Segment Start: Records supplied

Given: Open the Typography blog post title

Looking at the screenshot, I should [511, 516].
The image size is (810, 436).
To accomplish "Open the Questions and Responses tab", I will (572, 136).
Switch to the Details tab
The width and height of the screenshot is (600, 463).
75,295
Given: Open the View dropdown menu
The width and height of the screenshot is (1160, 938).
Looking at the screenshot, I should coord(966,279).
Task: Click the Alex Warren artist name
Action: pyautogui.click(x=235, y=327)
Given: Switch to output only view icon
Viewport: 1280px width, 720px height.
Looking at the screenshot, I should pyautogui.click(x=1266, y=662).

Segment End: Records supplied
Segment Start: Records supplied

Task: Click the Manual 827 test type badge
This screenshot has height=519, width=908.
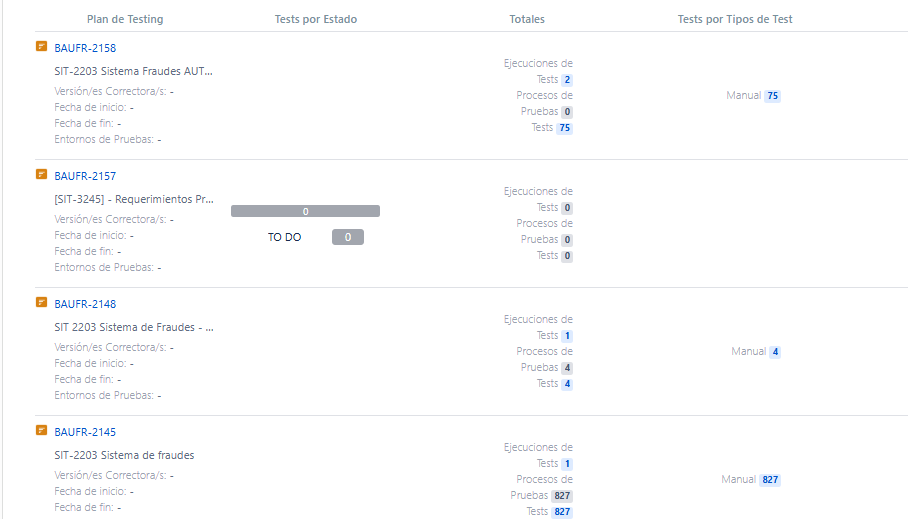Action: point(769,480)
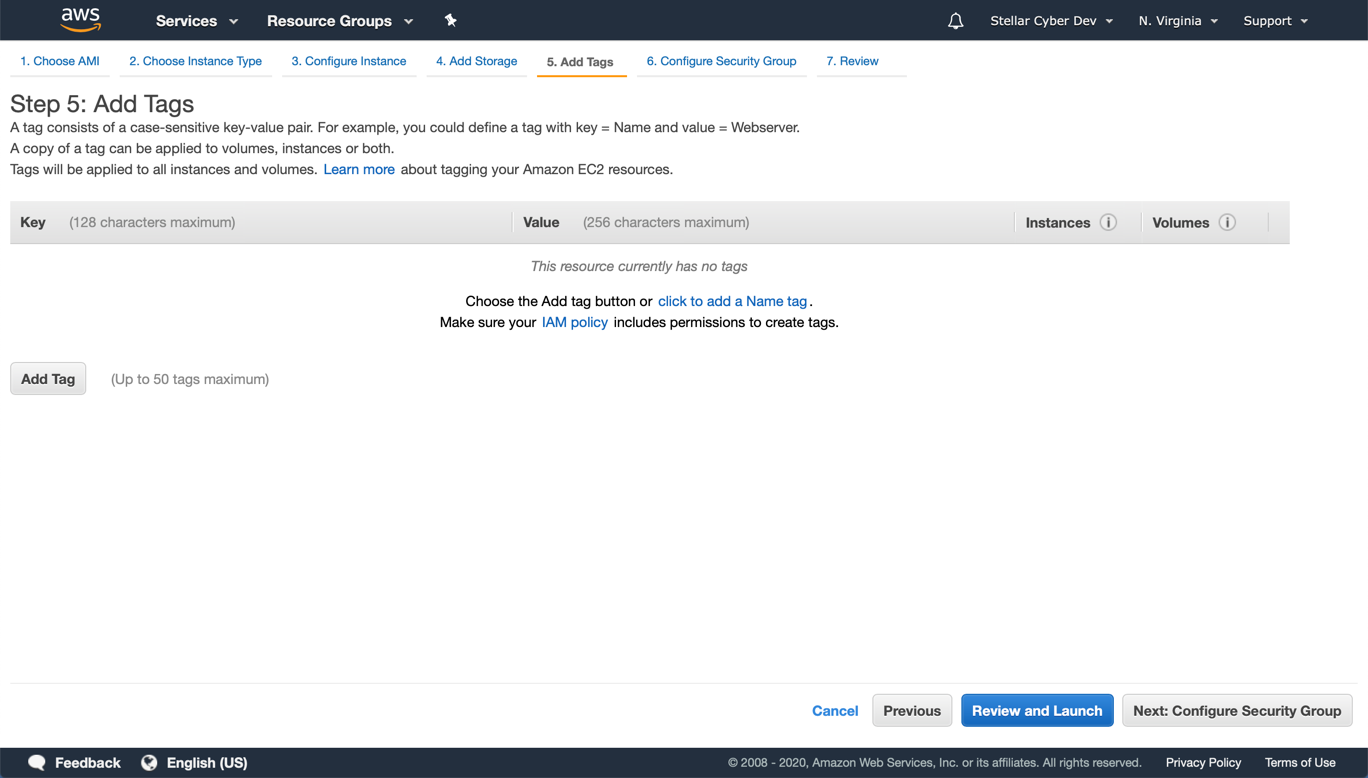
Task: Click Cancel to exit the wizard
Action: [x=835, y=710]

Segment End: Records supplied

What the exercise asks:
Using the listing above, return word for word each line from the one that has "Given: Open the Typography blog post title" through the one that has "Given: Open the View dropdown menu", and no line outside that range.

Answer to this problem:
Given: Open the Typography blog post title

Looking at the screenshot, I should [511, 516].
The image size is (810, 436).
To accomplish "Open the Questions and Responses tab", I will (572, 136).
Switch to the Details tab
The width and height of the screenshot is (600, 463).
75,295
Given: Open the View dropdown menu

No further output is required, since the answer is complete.